Roma, 28 dic — Ha scatenato un vero e proprio finimondo il peruviano di 71 anni ricoverato all’Umberto I nel reparto Covid, che nella mattinata di domenica ha dato in escandescenze ferendo alcune persone a colpi di cacciavite.

Peruviano armato di cacciavite semina il terrore nel reparto Covid 

Secondo quanto riportato dal Messaggero, il peruviano era stato portato in ospedale già in stato di alterazione psichica alla vigilia di Natale; nel corso degli accertamenti, lo straniero era poi risultato positivo al Covid e quindi ricoverato nel reparto dove si cura il coronavirus. Trascorso il Natale in modo relativamente tranquillo, il giorno di Santo Stefano l’immigrato ha dato improvvisamente segno di squilibrio. Prima si è procurato un cacciavite e nascondendolo nel letto, sotto il cuscino. All’arrivo di un infermiere, il peruviano ha estratto il cacciavite, balzando fuori dal letto e scagliandosi contro l’operatore sanitario e colpendolo al braccio. La vittima è riuscita a sottrarsi ad ulteriori fendenti, mentre il peruviano scatenava il caos barricandosi dentro la stanza.

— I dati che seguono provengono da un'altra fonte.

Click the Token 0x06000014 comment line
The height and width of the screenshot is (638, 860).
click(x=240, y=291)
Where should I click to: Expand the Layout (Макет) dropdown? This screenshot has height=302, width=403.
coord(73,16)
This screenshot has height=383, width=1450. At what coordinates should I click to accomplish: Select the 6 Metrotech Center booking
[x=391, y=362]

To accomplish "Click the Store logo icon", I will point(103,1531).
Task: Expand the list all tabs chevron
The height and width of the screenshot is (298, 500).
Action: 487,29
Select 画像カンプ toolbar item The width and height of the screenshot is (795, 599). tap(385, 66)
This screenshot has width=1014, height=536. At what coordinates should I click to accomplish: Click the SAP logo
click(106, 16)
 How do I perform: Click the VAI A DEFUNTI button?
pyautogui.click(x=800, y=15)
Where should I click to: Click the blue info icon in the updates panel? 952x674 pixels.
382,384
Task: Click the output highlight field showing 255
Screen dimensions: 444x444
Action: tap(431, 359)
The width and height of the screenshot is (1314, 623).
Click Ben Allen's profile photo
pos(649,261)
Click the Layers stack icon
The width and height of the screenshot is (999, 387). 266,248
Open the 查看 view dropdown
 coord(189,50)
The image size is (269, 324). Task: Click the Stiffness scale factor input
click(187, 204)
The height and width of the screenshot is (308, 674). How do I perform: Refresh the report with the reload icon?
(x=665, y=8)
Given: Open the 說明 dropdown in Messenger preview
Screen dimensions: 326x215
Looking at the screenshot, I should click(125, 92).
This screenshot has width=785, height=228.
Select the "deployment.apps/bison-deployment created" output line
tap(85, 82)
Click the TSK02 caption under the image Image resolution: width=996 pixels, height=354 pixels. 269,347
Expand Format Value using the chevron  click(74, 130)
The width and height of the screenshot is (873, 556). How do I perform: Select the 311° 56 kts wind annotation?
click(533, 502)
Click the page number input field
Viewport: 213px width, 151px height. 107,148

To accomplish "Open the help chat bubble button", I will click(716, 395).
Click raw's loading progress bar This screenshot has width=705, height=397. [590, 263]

Intervenuti sul posto in seguito alla chiamata, gli uomini delle Volanti sono entrati nel reparto facendo irruzione nel vano dove lo straniero si era barricato. A quel punto il peruviano ha preso una sedia e l’ha scagliata contro un poliziotto, poi, sempre a colpi di cacciavite, ne ha ferito un altro di striscio all’emitorace destro .

Bloccato e sedato

Non senza difficoltà gli agenti sono riusciti a bloccare e disarmare il peruviano, consentendo ai medici di praticargli la sedazione. L’immigrato è stato rimesso nel proprio letto in regime di contenzione, in quanto ancora positivo al Covid: quando si sarà negativizzato, per lui si apriranno le porte del carcere. Dovrà rispondere di lesioni aggravate, resistenza a pubblico ufficiale e danneggiamento.